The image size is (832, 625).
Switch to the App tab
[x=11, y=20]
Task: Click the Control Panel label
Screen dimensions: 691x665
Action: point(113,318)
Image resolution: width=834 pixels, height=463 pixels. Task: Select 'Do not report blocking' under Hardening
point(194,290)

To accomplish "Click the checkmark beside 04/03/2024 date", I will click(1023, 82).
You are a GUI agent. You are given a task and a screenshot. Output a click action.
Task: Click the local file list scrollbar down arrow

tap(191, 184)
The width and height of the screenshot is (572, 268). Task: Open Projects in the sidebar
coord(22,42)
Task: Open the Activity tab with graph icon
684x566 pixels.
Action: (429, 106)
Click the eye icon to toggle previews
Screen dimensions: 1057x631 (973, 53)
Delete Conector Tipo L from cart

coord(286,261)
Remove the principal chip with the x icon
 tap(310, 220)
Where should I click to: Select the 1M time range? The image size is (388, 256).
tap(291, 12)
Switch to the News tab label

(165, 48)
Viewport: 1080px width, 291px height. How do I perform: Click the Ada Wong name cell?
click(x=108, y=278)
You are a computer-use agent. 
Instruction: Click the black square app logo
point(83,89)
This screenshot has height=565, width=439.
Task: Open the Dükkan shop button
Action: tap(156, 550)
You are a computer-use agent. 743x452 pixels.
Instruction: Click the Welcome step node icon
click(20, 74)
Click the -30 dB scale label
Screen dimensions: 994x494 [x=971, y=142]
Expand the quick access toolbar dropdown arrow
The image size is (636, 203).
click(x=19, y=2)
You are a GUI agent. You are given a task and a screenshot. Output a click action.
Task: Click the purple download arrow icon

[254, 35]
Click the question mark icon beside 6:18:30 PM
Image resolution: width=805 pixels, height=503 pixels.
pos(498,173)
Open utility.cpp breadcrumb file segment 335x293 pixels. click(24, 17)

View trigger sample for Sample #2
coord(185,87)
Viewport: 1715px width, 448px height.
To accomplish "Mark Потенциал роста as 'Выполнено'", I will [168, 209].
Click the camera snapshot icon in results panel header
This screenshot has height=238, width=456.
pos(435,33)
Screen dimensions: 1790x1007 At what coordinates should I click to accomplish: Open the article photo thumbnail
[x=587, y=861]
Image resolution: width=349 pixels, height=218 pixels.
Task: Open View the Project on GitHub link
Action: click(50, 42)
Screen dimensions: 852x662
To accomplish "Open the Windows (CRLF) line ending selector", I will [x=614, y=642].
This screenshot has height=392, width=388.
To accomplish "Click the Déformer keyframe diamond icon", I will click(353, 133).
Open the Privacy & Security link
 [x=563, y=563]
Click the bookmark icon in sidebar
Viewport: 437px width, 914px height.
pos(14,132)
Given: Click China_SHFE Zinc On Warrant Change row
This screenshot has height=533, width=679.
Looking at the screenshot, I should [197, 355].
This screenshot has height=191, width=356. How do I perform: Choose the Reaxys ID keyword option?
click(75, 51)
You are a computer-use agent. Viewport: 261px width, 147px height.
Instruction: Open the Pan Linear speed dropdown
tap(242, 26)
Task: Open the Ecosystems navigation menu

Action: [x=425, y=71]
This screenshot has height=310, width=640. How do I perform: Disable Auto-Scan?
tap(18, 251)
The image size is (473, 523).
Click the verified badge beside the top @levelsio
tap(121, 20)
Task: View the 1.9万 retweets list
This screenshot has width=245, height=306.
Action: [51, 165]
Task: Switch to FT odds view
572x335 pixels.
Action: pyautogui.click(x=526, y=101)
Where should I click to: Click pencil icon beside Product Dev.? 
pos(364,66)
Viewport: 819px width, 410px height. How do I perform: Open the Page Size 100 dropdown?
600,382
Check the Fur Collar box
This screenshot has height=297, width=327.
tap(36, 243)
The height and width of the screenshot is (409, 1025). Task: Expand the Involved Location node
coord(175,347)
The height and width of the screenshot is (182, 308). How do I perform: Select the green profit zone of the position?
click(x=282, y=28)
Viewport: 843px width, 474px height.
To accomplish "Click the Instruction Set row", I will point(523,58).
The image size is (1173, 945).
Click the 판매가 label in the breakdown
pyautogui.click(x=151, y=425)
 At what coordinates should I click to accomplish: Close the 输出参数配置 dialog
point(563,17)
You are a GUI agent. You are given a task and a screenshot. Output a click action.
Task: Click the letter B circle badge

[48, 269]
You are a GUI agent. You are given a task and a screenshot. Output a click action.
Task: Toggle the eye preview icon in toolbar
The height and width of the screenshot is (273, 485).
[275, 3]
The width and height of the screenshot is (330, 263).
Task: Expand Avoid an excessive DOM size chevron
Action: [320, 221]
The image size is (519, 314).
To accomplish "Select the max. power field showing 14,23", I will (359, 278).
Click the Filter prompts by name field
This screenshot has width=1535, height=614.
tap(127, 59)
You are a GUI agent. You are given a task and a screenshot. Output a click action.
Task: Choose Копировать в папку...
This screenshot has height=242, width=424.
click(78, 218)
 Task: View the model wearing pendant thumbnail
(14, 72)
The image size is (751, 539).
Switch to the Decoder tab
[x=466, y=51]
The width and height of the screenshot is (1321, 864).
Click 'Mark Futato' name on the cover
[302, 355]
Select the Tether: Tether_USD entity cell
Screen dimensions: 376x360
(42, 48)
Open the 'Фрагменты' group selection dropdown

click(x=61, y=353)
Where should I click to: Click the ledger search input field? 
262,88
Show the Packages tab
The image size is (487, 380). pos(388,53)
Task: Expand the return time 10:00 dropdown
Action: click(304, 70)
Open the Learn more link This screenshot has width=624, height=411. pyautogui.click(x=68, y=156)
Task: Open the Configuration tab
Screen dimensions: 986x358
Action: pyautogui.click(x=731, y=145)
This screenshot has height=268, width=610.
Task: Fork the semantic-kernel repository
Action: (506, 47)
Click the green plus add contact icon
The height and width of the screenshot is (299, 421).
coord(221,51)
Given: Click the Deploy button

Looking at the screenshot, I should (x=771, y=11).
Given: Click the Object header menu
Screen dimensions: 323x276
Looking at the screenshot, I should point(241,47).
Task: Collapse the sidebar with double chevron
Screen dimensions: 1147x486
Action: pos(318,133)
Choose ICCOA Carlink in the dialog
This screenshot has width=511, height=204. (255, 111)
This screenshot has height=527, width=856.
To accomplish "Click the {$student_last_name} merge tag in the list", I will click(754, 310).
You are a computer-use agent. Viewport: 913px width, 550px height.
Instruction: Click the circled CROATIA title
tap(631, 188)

Exercise prompt: Find every line above that contains the word "header", and return each one.

Solution to the problem:
Click the camera snapshot icon in results panel header
Given: Click the Object header menu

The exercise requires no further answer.